Tensorrt supported detection networks

HilmiK commented 6 years ago

Hi,

It is seen that tensorrt supports resnet in classification task. Does it also support the detection networks with a resnet backbone?

What are the exception modules which tensorrt does not support ?

Thanks in advance

ghost commented 6 years ago

It's possible that it would work, but we haven't tested it. Currently, the build_detection_graph method that we provide in this repository is tested to work only against the listed models.

That said, it is possible that for similar meta-architectures (SSD), configurations with different feature extractors would work. A list of feature extractors registered with the tensorflow/models repository is listed here.

https://github.com/tensorflow/models/blob/master/research/object_detection/builders/model_builder.py#L47

You would need to update the object detection configuration proto to select the desired feature extractor.

Theoretically, the TensorRT integration in TensorFlow should support any model, as the operations that are not supported by TensorRT are run in native TensorFlow. That said, there may be caveats.

Please let me know if you run into issues.

HilmiK commented 6 years ago

Thank you for answer. I will report here after I try faster-rcnn with different backbones.

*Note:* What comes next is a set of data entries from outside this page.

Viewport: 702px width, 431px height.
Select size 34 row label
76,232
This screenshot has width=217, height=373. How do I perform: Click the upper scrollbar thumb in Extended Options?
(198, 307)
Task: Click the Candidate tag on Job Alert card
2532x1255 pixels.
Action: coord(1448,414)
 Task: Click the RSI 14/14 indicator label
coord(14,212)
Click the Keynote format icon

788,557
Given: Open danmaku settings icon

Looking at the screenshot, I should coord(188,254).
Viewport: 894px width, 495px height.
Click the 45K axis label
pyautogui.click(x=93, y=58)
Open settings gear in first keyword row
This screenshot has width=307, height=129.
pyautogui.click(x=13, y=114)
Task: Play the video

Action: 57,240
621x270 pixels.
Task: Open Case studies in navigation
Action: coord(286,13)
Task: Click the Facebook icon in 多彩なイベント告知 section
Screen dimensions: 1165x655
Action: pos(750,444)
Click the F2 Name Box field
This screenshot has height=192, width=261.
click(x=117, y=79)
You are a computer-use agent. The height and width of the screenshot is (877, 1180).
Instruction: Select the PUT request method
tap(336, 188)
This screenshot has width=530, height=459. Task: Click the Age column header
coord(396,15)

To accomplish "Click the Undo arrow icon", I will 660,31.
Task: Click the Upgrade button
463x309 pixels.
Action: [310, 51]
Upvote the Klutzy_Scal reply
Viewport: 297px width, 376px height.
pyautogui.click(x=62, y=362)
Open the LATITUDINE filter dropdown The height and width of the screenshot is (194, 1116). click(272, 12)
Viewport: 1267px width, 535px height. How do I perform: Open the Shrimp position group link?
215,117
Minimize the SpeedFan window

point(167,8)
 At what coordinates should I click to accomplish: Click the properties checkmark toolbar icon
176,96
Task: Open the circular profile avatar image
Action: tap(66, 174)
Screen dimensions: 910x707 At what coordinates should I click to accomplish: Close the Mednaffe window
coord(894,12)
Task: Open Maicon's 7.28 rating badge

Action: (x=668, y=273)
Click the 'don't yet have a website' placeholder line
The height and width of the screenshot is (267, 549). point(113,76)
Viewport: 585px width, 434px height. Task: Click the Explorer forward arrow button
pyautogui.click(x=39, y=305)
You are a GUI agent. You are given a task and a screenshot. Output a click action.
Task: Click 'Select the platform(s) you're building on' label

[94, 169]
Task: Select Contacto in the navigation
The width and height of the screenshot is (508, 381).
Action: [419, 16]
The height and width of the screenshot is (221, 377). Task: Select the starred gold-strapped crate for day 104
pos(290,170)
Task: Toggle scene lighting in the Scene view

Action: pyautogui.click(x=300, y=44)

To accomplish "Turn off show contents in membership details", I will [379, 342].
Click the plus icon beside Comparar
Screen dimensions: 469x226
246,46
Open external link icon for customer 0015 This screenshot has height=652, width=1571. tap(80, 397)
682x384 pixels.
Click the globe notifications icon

bezero commented 6 years ago

I was able to convert "faster_rcnn_resnet101_coco"; however in order to be able to use it you should modify config file to use fixed input images. Modify line 4-8: keep_aspect_ratio_resizer { min_dimension: 600 max_dimension: 1024 } ==> fixed_shape_resizer { height: 600 width: 1024 } Use any dimension you like

jkjung-avt commented 6 years ago

@jaybdub-nv , @bezero , When I tried to convert "faster_rcnn_resnet50_coco" with TF-TRT on TX2, I met a few other issues. I wonder how you got around them. Any help/suggestion is highly appreciated.

TX2 ran out of memory, especially when I tried to load an image and do tf_sess.run(...). And the program just got killed.
Same issue as #11

File "/usr/local/lib/python2.7/dist-packages/tensorflow/contrib/tensorrt/python/trt_convert.py", line 115, in create_inference_graph
int(msg[0]))
tensorflow.python.framework.errors_impl.InvalidArgumentError: Invalid graph: Frame ids for node BatchMultiClassNonMaxSuppression/map/while/Reshape_1 does not match frame ids for it's fanout.

The following error, which seems to be solved by bezero's fix as shown above.

<log time omitted>: E tensorflow/contrib/tensorrt/log/trt_logger.cc:38] DefaultLogger Parameter check failed at: ../builder/Network.cpp::addInput::377, condition: isValidDims(dims)

The following error, which I think is because the 2nd stage classifier needs to handle input tensor of larger batch size (300).

<log time omitted>: F tensorflow/contrib/tensorrt/kernels/trt_engine_op.
cc:82] input tensor batch larger than max_batch_size: 1

bezero commented 6 years ago

@jkjung-avt I also had memory issues. I solved it by closing my browser, since it is using your memory resources (if possible close all idle applications that are using memory resources. If I am not wrong, scripts in this repo work with max_batch_size=1, so try to work with single images. For batch size >1 TX2 memory might not be sufficient.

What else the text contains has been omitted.